### [CHALLENGE]
Condense the paragraph of the forum post below that begins "One angle which I feel" into a short bulleted list that keeps its main points.

Unread post by pennyturtle » Tue Sep 10, 2013 8:44 pm

Hi all,
In the primer fields scenario, my take on it is that the magnetic bowls are just a means of representing the subatomic/atomic scale in the macro scale where effects can be observed. For my mind, there is a great deal of merit to the work presented.

One angle which I feel hasn't been mentioned here or in LaPointes work is piezoelectric effects. Whether it's a subatomic particle, an atom, or a molecule, an electric field and a magnetic field would be generated when pressure is applied. There is an excellent graphic on page 3 in an electrical engineering paper titled "Piezoelectric Energy Harvesting"-A Green and Clean Alternative for Sustained Power Production by Kimberly Ann Cook-Chennault et al (sorry about the dodgy referencing, my lecturers would skin me alive). Is it possible the quantum properties of appearing, disappearing, and re-appearing by electrons (and all sub-atomic particles) generates the electrostatic forces, which manifest as electric and magnetic fields? In large scale (read mass) structures, when a pressure, such as (dare I say it) gravity forces atoms to displace in a co-ordinated but similar fashion, a current is generated (piezoelectric effect) .

### [SUPPLIED MATERIAL]
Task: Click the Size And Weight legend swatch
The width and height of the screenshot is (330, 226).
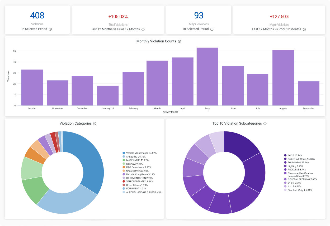Action: point(285,190)
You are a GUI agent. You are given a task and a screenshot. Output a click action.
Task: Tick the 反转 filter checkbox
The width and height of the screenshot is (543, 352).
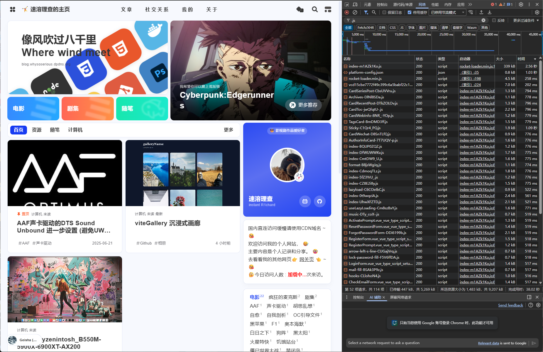(494, 20)
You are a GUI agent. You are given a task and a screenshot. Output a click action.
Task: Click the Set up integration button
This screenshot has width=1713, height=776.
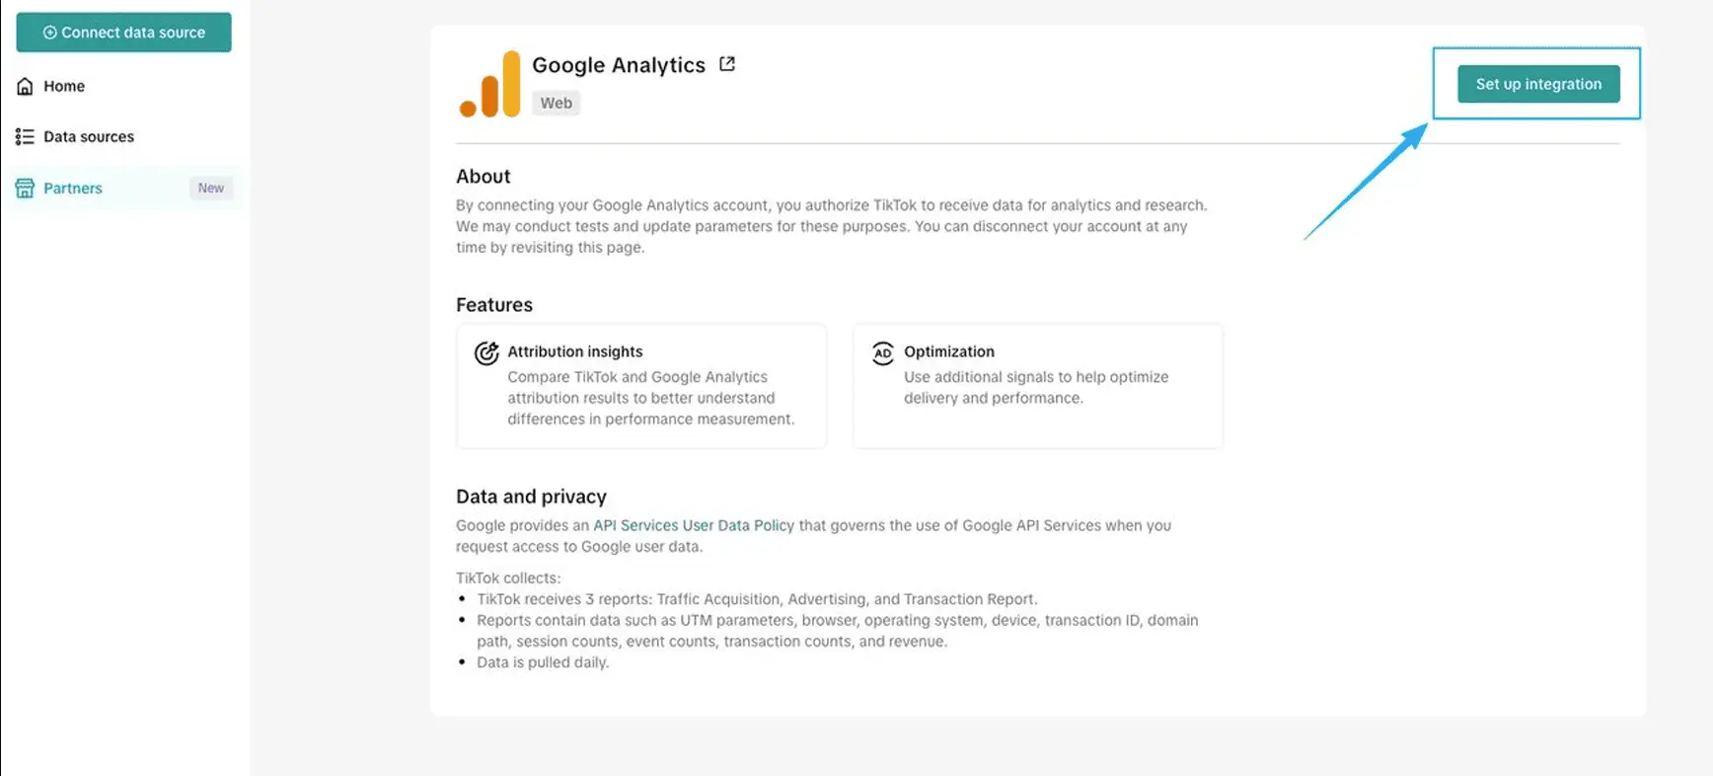1538,84
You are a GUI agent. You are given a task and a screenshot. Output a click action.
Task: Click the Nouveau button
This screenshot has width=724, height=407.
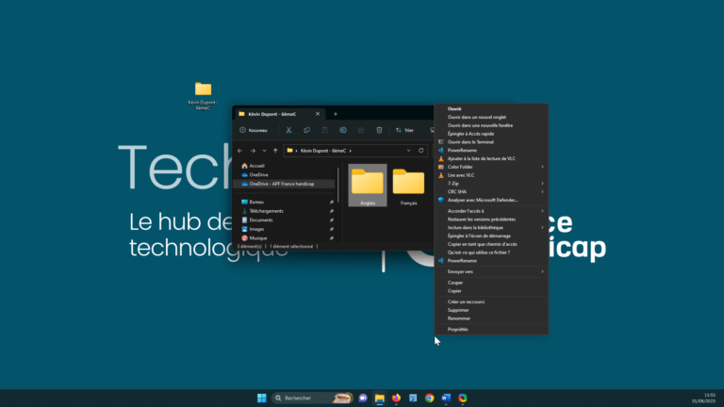click(x=254, y=130)
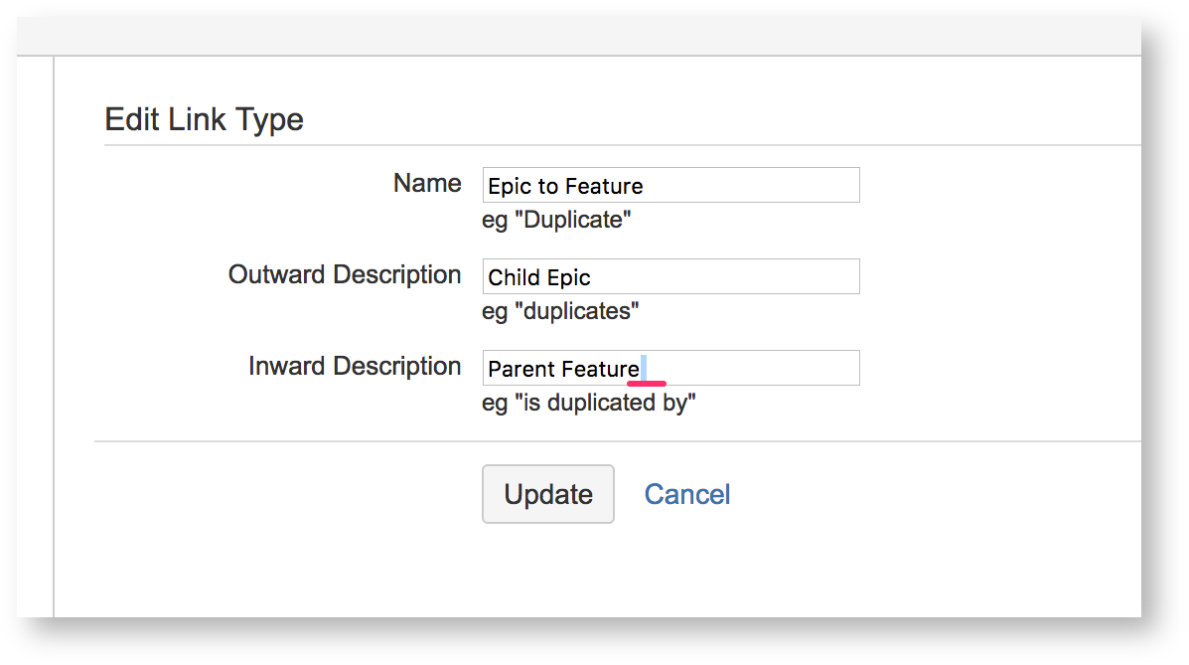The image size is (1189, 665).
Task: Click the blue highlighted selection after "Feature"
Action: click(644, 369)
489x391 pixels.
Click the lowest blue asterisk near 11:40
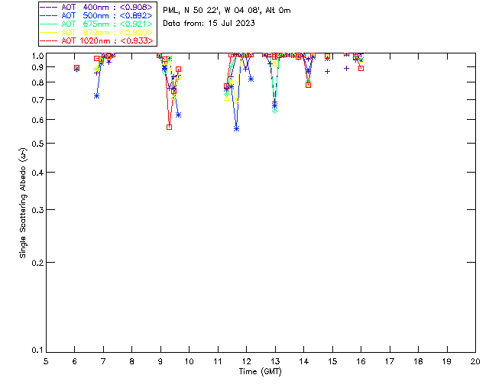(x=237, y=128)
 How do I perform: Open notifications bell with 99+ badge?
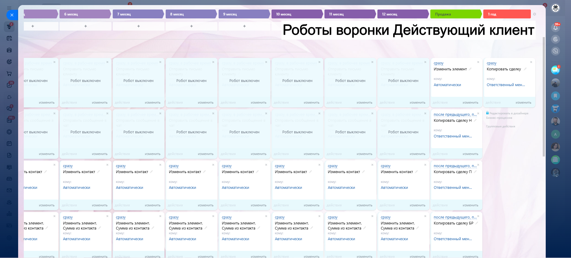(555, 28)

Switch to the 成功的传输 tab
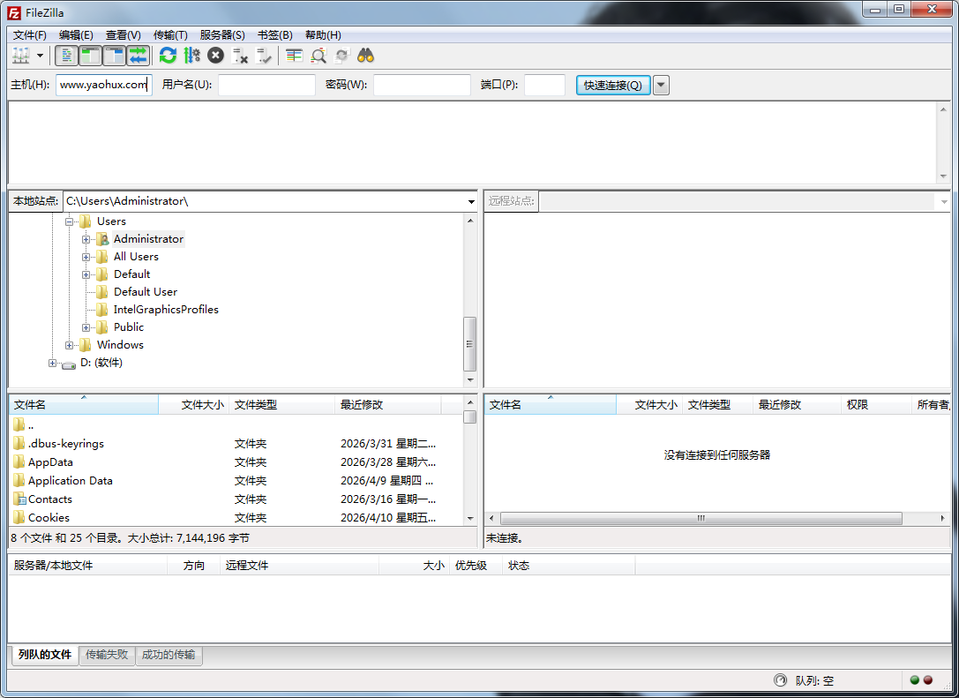point(169,656)
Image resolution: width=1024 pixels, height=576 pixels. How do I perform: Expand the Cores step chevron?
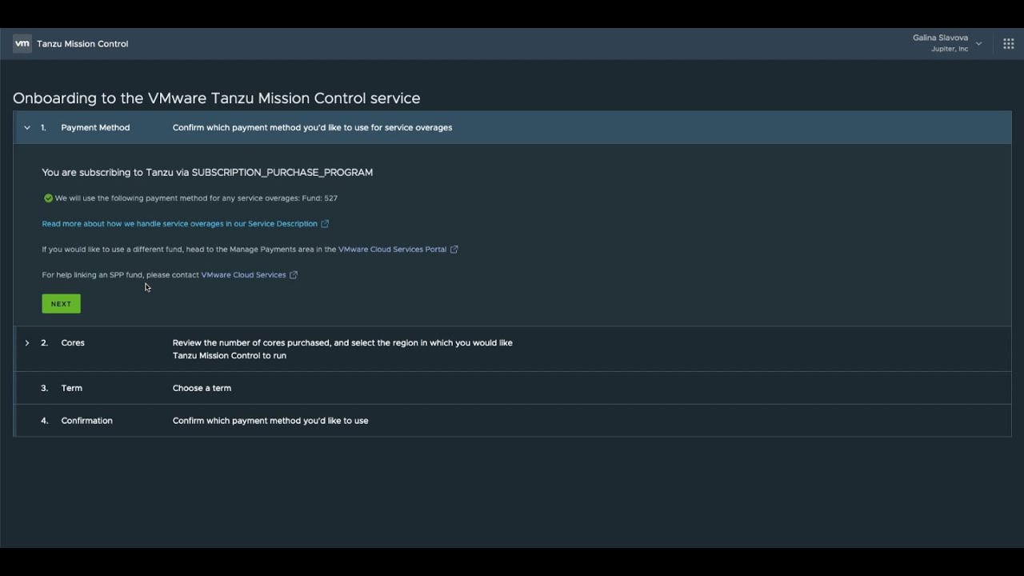[27, 343]
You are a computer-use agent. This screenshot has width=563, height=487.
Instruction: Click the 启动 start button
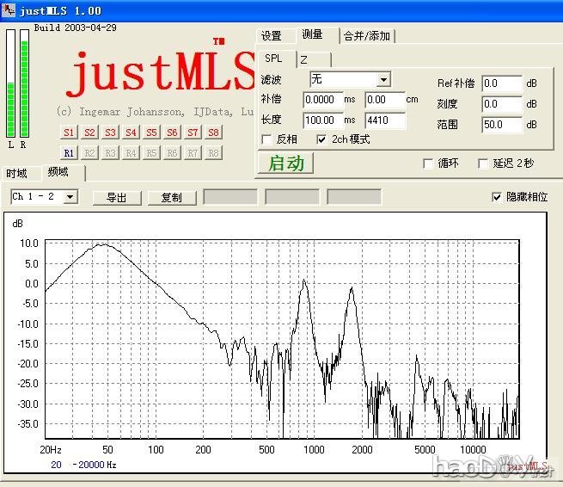pos(286,163)
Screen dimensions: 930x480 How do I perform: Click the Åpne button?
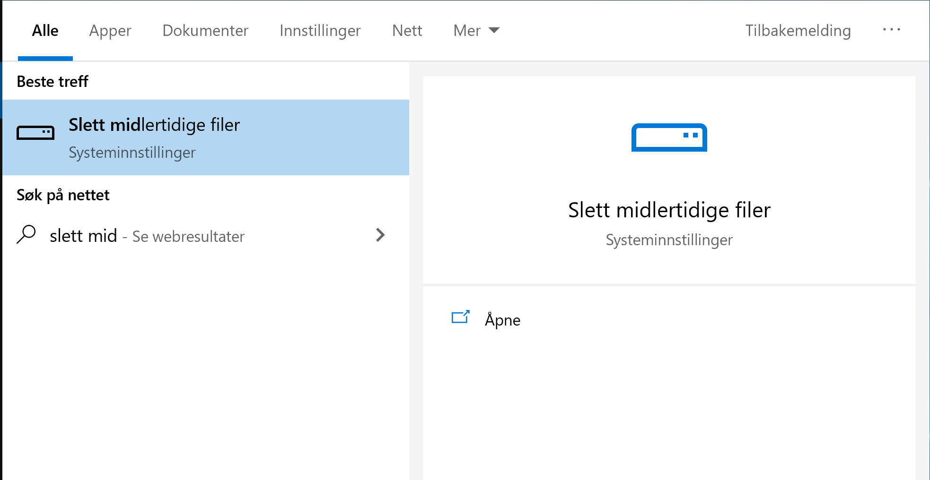pos(502,320)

### [TASK SOLUTION]
- Piezoelectric effects have not been mentioned in the discussion or in LaPointe's work.
- Pressure on a subatomic particle, an atom or a molecule would generate an electric field and a magnetic field.
- Page 3 of the paper "Piezoelectric Energy Harvesting"–A Green and Clean Alternative for Sustained Power Production, by Kimberly Ann Cook-Chennault et al., has a good graphic on this.
- The post asks whether electrons and other subatomic particles, by appearing, disappearing and reappearing, generate the electrostatic forces that show up as electric and magnetic fields.
- In large structures, pressure such as gravity can make atoms shift in a coordinated way, and this generates a current.